You don't have to shout!

What is the best way to get your message across?

In Parshat Vayigash, there is an intriguing absence of a letter. Yosef dramatically reveals his true identity to his brothers. It is just the family in one room – but the news spread like wildfire – and the Torah says ‘Vehakol nishma’ – ‘his voice was heard’ the voice of Yosef saying “Ani Yosef” – “I am Yosef”. It was heard in the palace of Pharaoh and throughout the land. And in fact, that very same voice is heard to this day and people are still speaking about it.

But have a look at the spelling of Vehakol – the voice. The ‘vav’ of Kol which is usually spelt ‘kuf, vav, lamed,’ is missing, to indicate that his voice was somewhat diminished. So what is Hashem trying to tell us?

The message must be that often, to get your point across you can speak in soft, measured tones. You don’t have to shout your message to others. I often notice that with great public speakers, sometimes they get their message across in the most impactful way, by lowering their voices. When a speaker speaks more softly, the audience is inclined to listen more carefully. And when the words are passionate and come from the heart, one can certainly make one’s mark.

We find in this spirit, that immediately after the greatest event that has ever taken place on earth – the giving of the Torah at Mount Sinai – the Torah says ‘Vha’am ro’im et hakolot’ – ‘and the nation saw the voices’. Those voices were not ordinary voices that they heard with their ears. Rather they had a full sensory experience and were spiritually uplifted. The emotion of the day swept them in the most incredible, holy direction and as a result, they ‘saw’ voices. Elsewhere in the Torah, in Parshat Vayechi, when Ephraim is favoured over Menashe, to this day we remember what Menashe said: absolutely nothing. His silence made a mark. Sometimes you don’t even have to open your mouth in order for your voice to be heard.

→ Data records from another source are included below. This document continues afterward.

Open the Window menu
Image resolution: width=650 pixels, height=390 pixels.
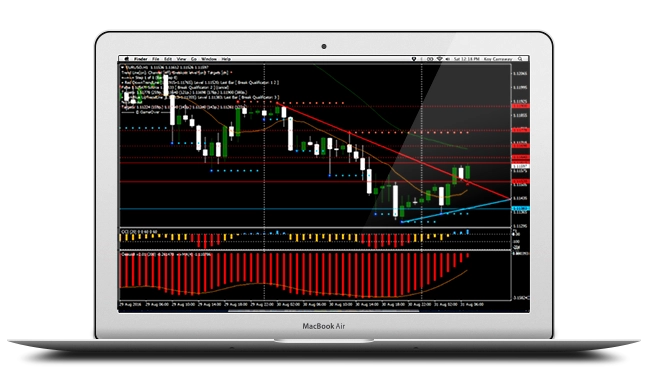[209, 59]
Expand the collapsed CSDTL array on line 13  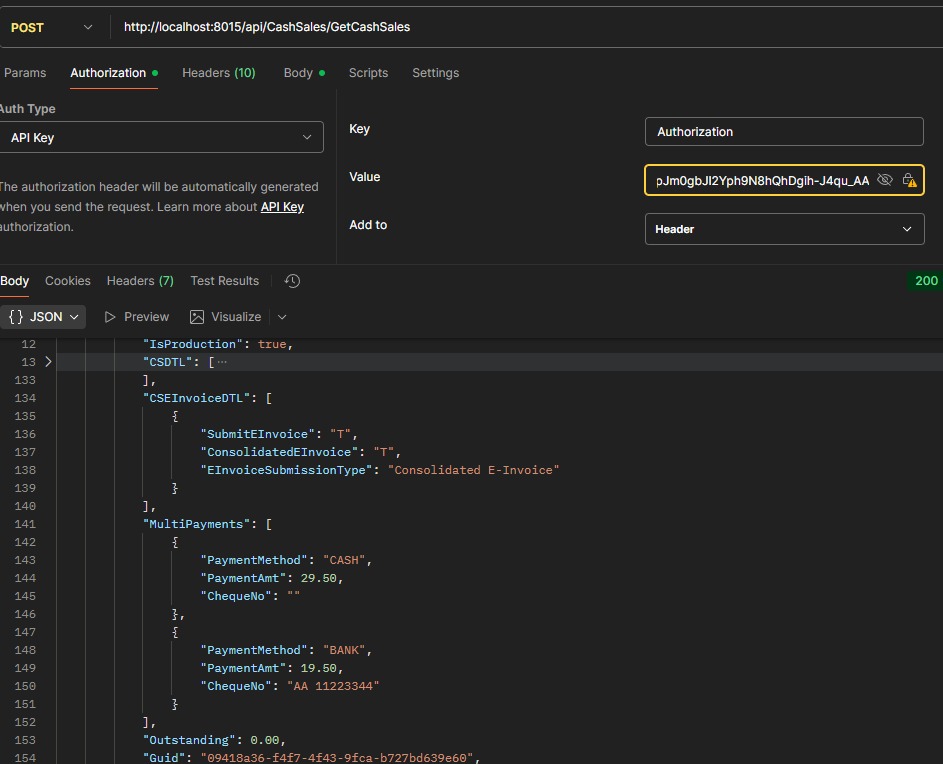(47, 362)
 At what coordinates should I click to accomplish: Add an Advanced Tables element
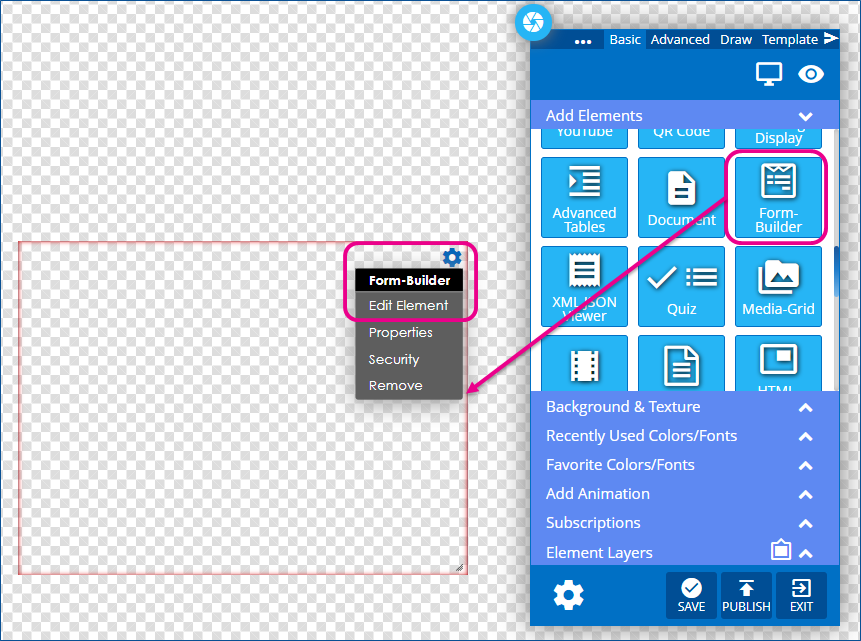(x=584, y=198)
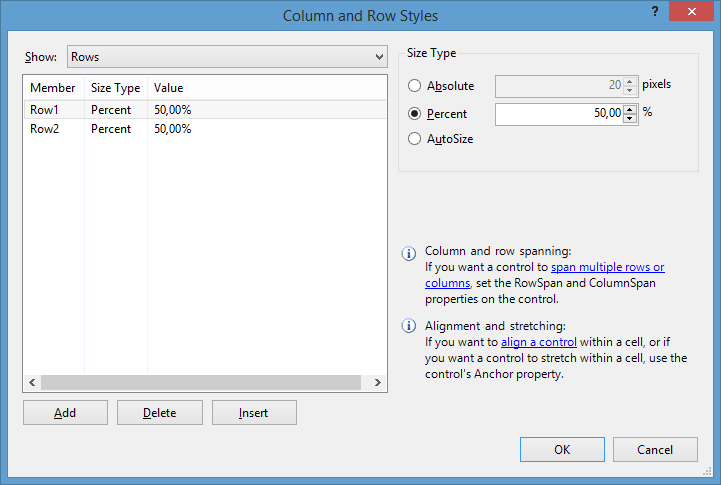Open the span multiple rows or columns link
Viewport: 721px width, 485px height.
click(544, 275)
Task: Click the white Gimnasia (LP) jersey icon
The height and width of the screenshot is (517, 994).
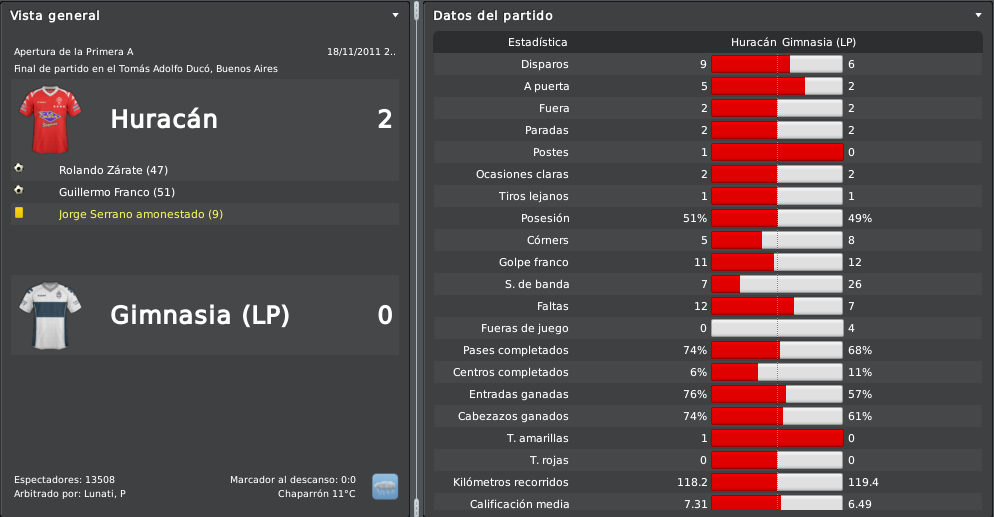Action: click(x=50, y=316)
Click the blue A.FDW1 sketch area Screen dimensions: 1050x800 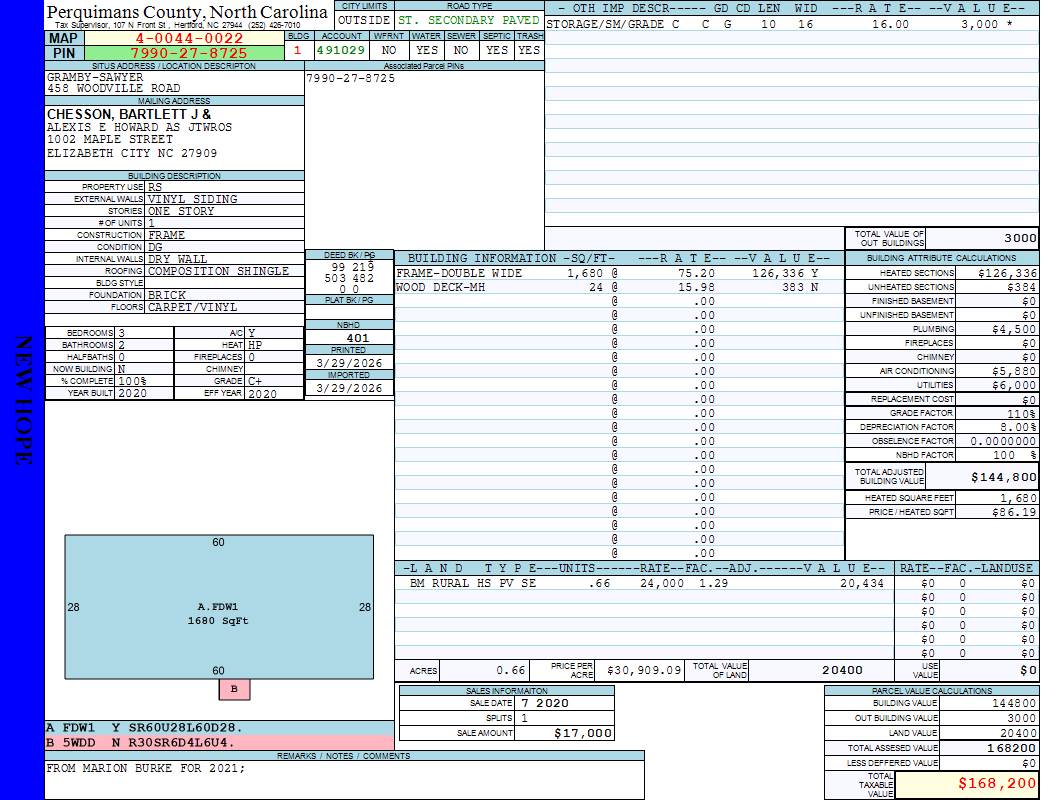218,607
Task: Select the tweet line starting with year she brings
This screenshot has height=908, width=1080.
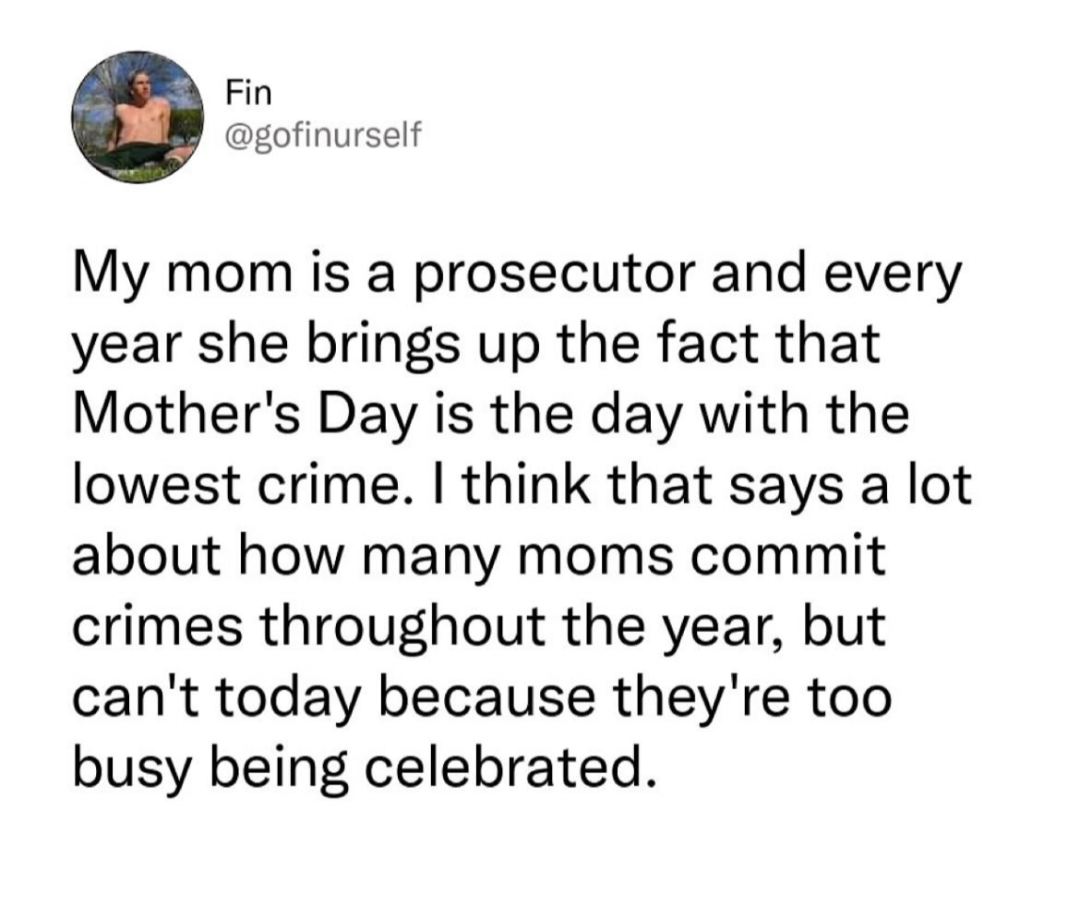Action: pos(477,344)
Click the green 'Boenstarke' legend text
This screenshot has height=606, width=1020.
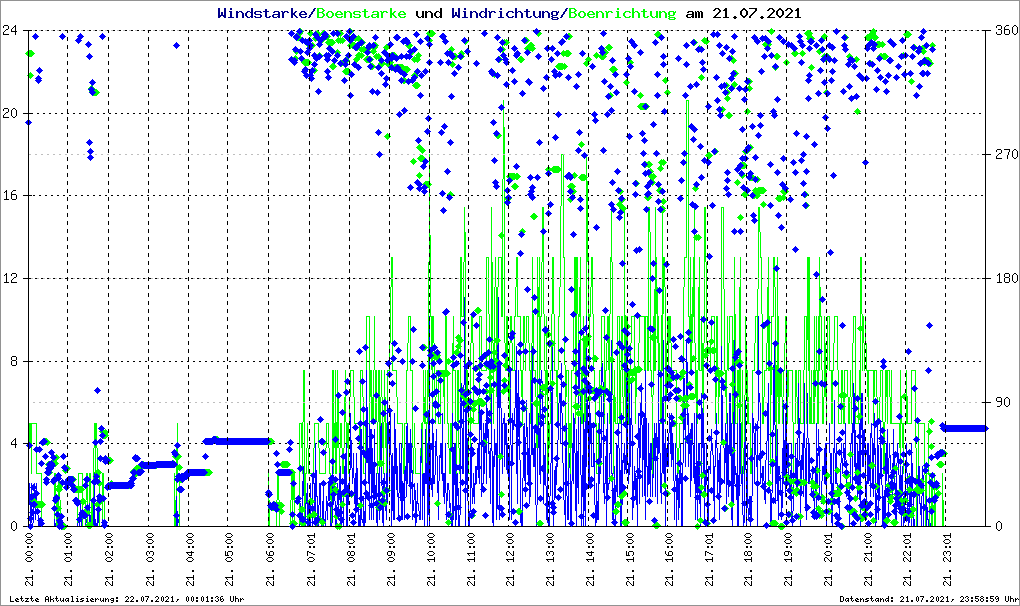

We find this in ‘Hilchot Lashon Harah’ as well – in our laws relating to slander. According to our tradition, sometimes, just by pulling a face, you can send a very strong message because that represents your reaction to a person or situation.

I would like to add a word of caution – because sometimes the way people look does not say it all. Perhaps a person always looks grumpy or there are some people who, beautifully, have an eternal smile on their faces. Or perhaps someone has a toothache and that is why they are reacting in what seems like a negative way. But as a rule, we can say so much without ever opening our mouths. And when we do say something, the ‘Kol demama daka’, the soft, still voice, is certainly among the most powerful that exists.

So therefore, from the absence of a single letter in our Parasha, we learn such an important lesson. If you want your message to get across, you don’t have to shout.